In recent years, India’s booming startup industry has faced a reckoning as some popular tech companies, including Paytm, Zomato and Nykaa, that hit the public markets last year, saw their shares plunge below the IPO price.
Nithin cautioned against equating net worth with valuation, saying, “Taking money from someone to build a business is an obligation, and not money that you made. For us, valuation is just money in the bank.”
Zerodha valued itself at $1 billion during an ESOP buyback programme of Rs 60-65 crore in 2020. Later, the Hurun Startup Valuation list pegged the company’s worth at $3 billion.
Nithin gave the example of US-based stock trading and investing app Robinhood that has seen its valuation drop to $8.5 billion from about $35 billion last year. “They way the founders (at Robinhood) were talking, they made it seem like the valuation was going to touch $200 billion.”
He added, “At 1 million customers, we had 1,100 people at Zerodha.
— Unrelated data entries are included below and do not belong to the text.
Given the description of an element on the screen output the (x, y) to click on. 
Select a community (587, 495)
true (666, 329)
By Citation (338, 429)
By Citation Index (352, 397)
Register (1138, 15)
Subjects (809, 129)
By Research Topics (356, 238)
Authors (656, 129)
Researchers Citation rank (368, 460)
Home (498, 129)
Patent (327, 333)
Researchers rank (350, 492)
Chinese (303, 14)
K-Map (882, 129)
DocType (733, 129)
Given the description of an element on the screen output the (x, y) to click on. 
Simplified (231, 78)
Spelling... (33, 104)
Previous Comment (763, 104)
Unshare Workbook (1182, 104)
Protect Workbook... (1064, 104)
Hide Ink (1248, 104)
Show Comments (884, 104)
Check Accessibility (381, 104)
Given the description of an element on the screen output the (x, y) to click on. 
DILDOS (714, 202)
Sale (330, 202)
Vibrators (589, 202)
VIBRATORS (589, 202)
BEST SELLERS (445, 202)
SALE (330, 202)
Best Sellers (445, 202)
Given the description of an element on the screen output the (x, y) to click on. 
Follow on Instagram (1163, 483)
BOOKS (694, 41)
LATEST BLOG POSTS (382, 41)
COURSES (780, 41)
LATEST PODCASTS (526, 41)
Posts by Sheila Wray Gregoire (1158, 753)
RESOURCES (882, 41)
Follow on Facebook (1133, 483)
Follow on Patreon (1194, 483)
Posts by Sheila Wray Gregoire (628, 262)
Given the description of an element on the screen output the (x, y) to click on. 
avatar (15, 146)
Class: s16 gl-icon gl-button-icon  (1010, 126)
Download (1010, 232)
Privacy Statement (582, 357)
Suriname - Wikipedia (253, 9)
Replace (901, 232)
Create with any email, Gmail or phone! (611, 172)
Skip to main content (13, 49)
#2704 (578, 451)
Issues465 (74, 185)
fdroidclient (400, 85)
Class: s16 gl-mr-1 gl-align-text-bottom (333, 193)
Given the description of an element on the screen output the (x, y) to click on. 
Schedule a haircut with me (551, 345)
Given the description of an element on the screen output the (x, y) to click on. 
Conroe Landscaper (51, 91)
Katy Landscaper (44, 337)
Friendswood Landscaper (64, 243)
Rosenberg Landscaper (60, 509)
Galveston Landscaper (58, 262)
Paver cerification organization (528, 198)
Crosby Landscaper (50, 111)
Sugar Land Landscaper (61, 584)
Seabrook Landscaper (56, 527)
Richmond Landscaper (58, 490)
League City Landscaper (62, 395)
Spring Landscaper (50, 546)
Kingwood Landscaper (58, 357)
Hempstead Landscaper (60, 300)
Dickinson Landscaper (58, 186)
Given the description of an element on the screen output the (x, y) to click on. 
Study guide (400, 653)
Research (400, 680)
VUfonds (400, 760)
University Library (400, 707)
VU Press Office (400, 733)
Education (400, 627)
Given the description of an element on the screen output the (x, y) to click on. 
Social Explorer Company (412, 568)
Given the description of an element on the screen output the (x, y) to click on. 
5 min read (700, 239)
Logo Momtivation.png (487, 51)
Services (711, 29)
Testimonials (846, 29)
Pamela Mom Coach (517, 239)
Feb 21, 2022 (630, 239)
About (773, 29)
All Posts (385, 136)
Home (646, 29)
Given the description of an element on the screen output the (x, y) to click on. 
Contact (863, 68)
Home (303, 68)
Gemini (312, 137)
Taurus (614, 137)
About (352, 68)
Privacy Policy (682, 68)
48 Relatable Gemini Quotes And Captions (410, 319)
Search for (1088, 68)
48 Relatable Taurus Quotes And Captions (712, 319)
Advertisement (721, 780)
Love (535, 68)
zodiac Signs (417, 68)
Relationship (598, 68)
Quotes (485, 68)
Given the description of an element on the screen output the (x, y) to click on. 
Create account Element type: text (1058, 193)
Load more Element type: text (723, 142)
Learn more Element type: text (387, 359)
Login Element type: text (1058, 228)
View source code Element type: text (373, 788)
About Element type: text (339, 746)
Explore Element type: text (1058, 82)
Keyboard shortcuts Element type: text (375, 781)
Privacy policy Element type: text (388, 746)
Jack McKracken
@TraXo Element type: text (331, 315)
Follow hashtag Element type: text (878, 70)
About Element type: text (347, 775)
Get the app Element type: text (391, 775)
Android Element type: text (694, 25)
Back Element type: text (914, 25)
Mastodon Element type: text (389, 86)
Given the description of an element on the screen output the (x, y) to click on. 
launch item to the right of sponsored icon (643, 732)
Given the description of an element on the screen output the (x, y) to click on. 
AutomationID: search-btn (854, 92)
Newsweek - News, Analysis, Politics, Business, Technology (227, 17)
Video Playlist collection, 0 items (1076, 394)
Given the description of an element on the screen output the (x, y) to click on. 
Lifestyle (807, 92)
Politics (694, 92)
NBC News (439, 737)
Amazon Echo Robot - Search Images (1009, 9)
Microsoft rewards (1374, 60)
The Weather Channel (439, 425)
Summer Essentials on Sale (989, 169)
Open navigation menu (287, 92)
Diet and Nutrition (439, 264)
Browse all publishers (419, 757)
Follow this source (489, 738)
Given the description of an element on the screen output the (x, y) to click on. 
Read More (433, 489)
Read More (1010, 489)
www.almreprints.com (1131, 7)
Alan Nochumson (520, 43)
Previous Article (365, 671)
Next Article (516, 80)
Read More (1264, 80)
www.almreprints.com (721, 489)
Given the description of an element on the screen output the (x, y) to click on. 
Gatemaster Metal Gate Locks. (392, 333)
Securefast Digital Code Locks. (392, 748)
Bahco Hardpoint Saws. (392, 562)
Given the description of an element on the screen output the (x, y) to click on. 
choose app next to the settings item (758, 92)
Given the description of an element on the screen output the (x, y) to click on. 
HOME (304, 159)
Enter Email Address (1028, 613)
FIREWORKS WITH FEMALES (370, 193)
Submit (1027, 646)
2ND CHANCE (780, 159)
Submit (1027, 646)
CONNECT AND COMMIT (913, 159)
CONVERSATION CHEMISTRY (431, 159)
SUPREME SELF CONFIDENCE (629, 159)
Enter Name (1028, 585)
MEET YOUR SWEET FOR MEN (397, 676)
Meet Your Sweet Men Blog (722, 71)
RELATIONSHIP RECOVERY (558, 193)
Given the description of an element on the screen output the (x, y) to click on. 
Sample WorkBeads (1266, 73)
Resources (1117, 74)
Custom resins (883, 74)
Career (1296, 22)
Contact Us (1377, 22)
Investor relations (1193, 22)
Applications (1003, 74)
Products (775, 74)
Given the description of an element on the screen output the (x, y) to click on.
Today we have a customer base of 11 million and it continues to be 1,100 people.”
‘Winter is here to stay’
Last year’s buoyancy in startup funding has had a flipside, said Nithin, adding that it had created an entry barrier for upcoming entrepreneurs to try new things.
“It has become increasingly difficult to build a minimum viable product (MVP) in a few million dollars,” said Nithin, adding that the “funding winter doesn’t seem to be going anywhere as of now.”
“Private market correction has set in. Public market hasn’t seen any correction because India as a country has been doing well,” Nithin said.
“It’s become much harder to raise money. The winter is here. The money that came in to VCs and PE was really the excess capital from US. So now they are questioning whether they should bother to invest or take risk on the currency. A lot of them have lost money due to currency depreciation.”
The ongoing funding winter, however, has set in a market correction phase as founders increasingly start focussing on burn rates and unit economics, which Nitin says is a “good development and brings in resilience.”